Reflections on the readings for the Fourth Sunday of Advent (December 18, 2022): IS 7:10-14; PS 24:1-2,3-4,5-6; ROM 1:1-7; MT 1:18-24
MISSIO offers “Preaching Mission,” as a homily help, providing connections to mission from the readings of Sundays, Feast Days and Holy Days.
The Eternal Father draws us to Himself through His only begotten Son, born of the Blessed Virgin Mary through the power of the Holy Spirit.
As we enter the final week of Advent, we are called to contemplate the imminent arrival of the Messiah and Redeemer of all God’s people. The reading from Isaiah reminds us that the Almighty has always had the welfare of His children in His eternal plans. When the Jewish king Ahaz is busy making political and military plots, the prophet tells him to ask for a sign from God who will show His concern for them. However, the king either does not understand or just prefers to continue with his own designs. Angered at his attitude, Isaiah announces that “The Lord himself will give you this sign: the virgin shall conceive, and bear a son, and shall name him Emmanuel” (Isaiah 7:14). The Almighty will provide for His much-loved children in a way surpassing our own human thought. And, while we first hear the name Emmanuel from Isaiah, we hear it again in today’s Gospel as well as its meaning which is God is with us. The idea that God is truly with His people is essential to the entire relationship between the Blessed Trinity and all of us. St. Bede the Venerable, a medieval monk and author who is recognized as a Doctor of the Church, wrote that, “The name God-with-us … signifies that two natures are united in His one Person. Before time began He was God, born of the Father, but in the fullness of time He became Emmanuel, God with us, in the womb of His Mother, because when the Word was made flesh and lived among us He deigned to unite our frail human nature to His own Person.”

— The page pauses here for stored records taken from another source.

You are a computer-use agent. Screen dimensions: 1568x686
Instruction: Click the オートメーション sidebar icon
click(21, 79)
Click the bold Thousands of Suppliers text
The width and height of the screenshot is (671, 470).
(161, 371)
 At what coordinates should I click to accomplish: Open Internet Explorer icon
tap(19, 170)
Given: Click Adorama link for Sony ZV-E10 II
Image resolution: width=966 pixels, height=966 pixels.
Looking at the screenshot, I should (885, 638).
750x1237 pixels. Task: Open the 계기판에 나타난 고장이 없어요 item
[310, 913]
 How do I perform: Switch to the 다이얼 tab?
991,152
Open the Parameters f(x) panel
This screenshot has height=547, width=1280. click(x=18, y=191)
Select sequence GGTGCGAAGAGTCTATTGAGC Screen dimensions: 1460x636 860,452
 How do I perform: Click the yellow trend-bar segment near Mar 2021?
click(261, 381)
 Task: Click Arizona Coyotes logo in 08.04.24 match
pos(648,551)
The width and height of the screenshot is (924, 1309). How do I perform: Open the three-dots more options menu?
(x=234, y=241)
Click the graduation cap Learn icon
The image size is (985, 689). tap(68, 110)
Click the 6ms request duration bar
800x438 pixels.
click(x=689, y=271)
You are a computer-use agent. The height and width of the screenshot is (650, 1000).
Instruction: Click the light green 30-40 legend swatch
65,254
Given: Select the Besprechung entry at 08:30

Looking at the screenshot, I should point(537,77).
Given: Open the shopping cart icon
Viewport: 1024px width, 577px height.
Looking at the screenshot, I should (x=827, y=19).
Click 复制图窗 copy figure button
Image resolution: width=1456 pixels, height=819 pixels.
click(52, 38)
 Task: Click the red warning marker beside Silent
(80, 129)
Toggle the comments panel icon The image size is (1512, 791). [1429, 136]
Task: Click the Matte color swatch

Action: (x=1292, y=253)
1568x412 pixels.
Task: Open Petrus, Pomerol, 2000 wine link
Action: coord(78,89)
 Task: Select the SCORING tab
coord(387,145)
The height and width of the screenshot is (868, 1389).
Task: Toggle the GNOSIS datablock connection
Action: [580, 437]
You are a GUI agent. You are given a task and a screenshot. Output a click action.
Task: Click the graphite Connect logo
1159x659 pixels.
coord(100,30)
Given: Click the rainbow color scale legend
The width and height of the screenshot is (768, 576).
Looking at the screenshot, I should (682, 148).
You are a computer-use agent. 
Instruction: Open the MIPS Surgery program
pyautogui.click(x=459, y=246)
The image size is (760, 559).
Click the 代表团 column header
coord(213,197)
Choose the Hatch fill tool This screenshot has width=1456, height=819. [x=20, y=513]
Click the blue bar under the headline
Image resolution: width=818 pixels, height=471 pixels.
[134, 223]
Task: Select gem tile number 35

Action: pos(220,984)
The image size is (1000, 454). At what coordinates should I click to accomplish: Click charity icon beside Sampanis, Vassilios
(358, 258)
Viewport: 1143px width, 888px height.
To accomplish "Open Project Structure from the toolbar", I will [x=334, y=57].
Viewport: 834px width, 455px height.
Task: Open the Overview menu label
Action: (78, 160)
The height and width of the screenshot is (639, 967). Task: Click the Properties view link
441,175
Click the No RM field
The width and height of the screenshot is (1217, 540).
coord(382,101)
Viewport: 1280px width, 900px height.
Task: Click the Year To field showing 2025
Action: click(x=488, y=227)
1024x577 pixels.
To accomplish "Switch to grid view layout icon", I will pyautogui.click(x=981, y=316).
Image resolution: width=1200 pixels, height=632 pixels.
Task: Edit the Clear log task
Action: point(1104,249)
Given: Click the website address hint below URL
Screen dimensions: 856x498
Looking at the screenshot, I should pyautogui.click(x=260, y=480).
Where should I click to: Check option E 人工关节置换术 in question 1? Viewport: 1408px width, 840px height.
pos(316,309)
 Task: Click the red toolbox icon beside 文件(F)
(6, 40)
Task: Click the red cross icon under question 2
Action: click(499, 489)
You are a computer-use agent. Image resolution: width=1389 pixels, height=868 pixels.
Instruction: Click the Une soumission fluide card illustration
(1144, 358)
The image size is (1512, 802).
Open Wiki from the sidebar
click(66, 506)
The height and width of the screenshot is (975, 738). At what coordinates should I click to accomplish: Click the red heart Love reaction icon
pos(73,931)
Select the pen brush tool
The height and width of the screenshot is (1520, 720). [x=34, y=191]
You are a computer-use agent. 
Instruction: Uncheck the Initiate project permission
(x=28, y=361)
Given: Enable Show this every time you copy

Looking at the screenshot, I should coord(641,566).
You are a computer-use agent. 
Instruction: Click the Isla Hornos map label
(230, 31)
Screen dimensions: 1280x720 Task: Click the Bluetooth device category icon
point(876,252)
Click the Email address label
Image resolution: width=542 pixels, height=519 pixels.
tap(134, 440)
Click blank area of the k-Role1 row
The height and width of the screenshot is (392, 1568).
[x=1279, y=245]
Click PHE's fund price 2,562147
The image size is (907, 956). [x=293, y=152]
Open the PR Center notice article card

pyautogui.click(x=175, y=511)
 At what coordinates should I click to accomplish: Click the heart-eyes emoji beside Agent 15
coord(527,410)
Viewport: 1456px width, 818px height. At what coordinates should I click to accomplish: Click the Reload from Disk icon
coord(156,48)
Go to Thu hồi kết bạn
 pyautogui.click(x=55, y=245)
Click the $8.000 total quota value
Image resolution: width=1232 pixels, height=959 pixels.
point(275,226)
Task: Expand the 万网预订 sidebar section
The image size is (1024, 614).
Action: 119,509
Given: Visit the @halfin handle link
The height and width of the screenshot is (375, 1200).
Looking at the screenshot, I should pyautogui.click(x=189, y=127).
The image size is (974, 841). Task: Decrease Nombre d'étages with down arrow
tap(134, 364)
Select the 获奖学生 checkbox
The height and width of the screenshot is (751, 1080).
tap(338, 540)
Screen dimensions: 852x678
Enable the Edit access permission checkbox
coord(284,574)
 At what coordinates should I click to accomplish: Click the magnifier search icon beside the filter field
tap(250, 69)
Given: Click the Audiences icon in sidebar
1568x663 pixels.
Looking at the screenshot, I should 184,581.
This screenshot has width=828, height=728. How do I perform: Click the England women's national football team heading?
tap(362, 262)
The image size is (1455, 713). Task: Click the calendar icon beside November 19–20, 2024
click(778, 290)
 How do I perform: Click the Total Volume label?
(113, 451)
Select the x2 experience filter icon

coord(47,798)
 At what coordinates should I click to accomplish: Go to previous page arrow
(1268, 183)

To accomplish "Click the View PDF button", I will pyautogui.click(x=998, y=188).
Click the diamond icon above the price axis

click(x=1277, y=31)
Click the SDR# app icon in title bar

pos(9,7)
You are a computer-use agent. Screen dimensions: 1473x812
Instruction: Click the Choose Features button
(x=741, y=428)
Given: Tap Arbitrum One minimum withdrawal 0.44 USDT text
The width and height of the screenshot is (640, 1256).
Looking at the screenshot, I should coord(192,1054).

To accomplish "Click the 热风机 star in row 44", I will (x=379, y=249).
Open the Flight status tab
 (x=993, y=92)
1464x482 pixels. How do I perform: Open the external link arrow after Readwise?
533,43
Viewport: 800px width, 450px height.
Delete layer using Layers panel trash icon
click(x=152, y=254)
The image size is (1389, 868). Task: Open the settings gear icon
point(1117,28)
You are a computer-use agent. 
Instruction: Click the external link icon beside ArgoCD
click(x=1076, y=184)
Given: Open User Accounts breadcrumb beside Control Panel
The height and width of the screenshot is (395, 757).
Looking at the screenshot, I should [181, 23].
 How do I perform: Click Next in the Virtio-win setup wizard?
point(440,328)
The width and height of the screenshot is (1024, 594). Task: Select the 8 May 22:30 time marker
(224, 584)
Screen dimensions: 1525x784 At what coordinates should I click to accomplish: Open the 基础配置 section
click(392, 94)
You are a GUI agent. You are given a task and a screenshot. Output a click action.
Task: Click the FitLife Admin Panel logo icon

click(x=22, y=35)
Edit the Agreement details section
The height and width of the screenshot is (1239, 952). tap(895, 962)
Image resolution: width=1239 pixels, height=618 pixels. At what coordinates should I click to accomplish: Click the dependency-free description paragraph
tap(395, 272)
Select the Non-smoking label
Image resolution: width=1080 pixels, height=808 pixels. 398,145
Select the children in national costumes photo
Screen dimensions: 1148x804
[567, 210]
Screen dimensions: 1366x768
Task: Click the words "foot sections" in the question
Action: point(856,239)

The Eternal Father draws us to Himself through His only begotten Son, born of the Blessed Virgin Mary through the power of the Holy Spirit. Mary heard and obeyed God’s call to become the Mother of God. The last words of the reading from St. Matthew today tell us that St. Joseph also heard and obeyed. While Mary became the Mother of Jesus Christ and St. Joseph became His foster father, protector, and guide, we, too, in our own way, are summoned to hear and obey the will of God. As the 24th Psalm says, if we want to ascend the mountain of the Lord, we need do what is good, right and just; in other words, to belong to Him, to love and serve Him rather than ourselves. We need to remember that our Lord is, indeed, always with us.